To produce an animation, one can run commands in a sequence like so:

gavriel@stockholm:~/Desktop/ruby/toys/polynomial$ pry
[1] pry(main)> load "gene.rb"
=> true
[2] pry(main)> p = Population.new((1...5).to_a, (1...5).to_a)
=> #<Population:0x000055611a0cd4a8
 @abs_max=5,
 @bound_x=5,
 @bound_y=5,
 @cost_func=#<Proc:0x000055611a0cccb0@gene.rb:78 (lambda)>,
 @exprs=
  [#<Expr:0x000055611a0cd278 @terms=[-2, -2, -2, 2]>,
   #<Expr:0x000055611a0cd138 @terms=[2, 1, 4, 4]>,
   #<Expr:0x000055611a0cd0c0 @terms=[0, -3, -1, -4]>,
   #<Expr:0x000055611a0cd048 @terms=[0, 2, -3, -2]>,
   #<Expr:0x000055611a0ccfd0 @terms=[4, -3, 4, 0]>,
   #<Expr:0x000055611a0ccf30 @terms=[-2, -4, 1, 3]>,
   #<Expr:0x000055611a0cceb8 @terms=[-3, -3, -1, -2]>,
   #<Expr:0x000055611a0cce18 @terms=[-2, 1, 2, 0]>,
   #<Expr:0x000055611a0ccda0 @terms=[0, -4, 1, 0]>,
   #<Expr:0x000055611a0ccd28 @terms=[4, -2, 3, 1]>],
 @frame_num=0,
 @graphed=false,
 @id=169501207688272464,
 @inputs=[1, 2, 3, 4],
 @mutate_p=0.1,
 @outputs=[1, 2, 3, 4]>
[3] pry(main)> FRAMES = 10
=> 10
[4] pry(main)> FRAMES.times do 
[4] pry(main)*   p.graph_exprs
[4] pry(main)*   p.mate_exprs
[4] pry(main)* end  
python graph_script.py exprs.txt 169501207688272464 0 5 5
python graph_script.py exprs.txt 169501207688272464 1 5 5
python graph_script.py exprs.txt 169501207688272464 2 5 5
python graph_script.py exprs.txt 169501207688272464 3 5 5
python graph_script.py exprs.txt 169501207688272464 4 5 5
python graph_script.py exprs.txt 169501207688272464 5 5 5
python graph_script.py exprs.txt 169501207688272464 6 5 5
python graph_script.py exprs.txt 169501207688272464 7 5 5
python graph_script.py exprs.txt 169501207688272464 8 5 5
python graph_script.py exprs.txt 169501207688272464 9 5 5
=> 10
[5] pry(main)> p.animate
ffmpeg version 3.4.4-0ubuntu0.18.04.1 Copyright (c) 2000-2018 the FFmpeg developers
  built with gcc 7 (Ubuntu 7.3.0-16ubuntu3)
  [....]
your video is saved as ./169501207688272464.mp4!
=> nil

To speed up this process, I have included a utility :quick_movie, which takes a Population and makes a movie.

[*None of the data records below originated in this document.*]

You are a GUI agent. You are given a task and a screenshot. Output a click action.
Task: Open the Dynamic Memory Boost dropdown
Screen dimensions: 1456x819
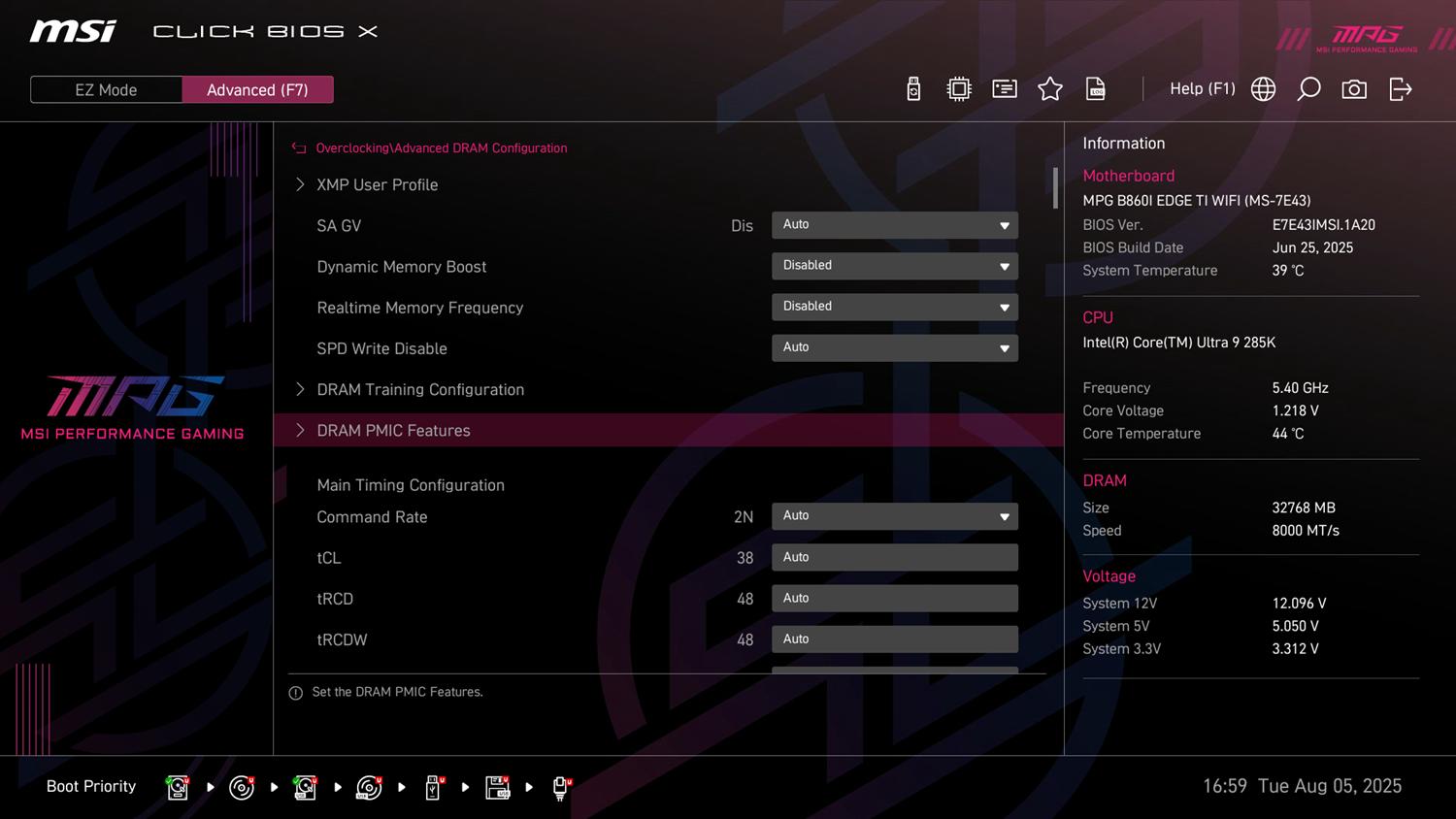point(894,266)
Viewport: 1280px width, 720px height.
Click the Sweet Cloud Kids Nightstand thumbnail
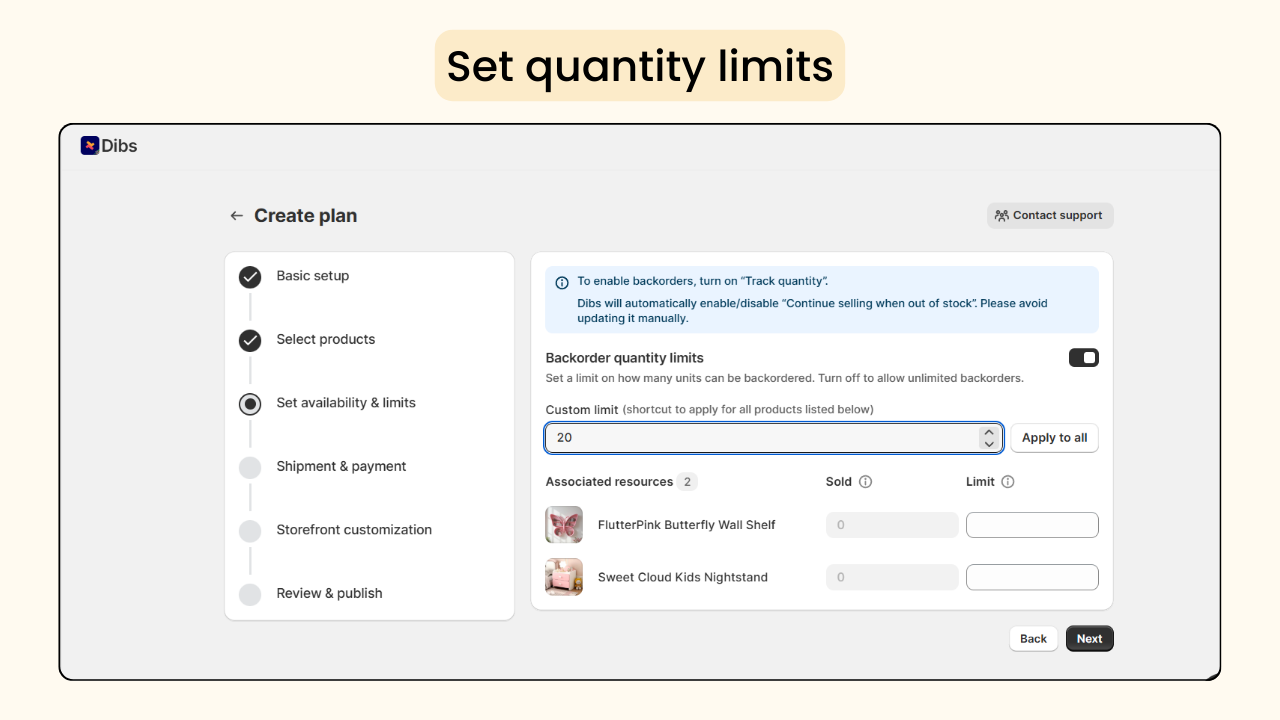tap(563, 577)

[1] pry(main)> load "gene.rb"
=> true
[2] pry(main)> Population.new((1...5).to_a, (1...5).to_a).quick_movie
frames to produce: 16...

The code on Github has a few additional utilities, such as allowing “pulsing” of the Population by adding Exprs or input-output pairs manually.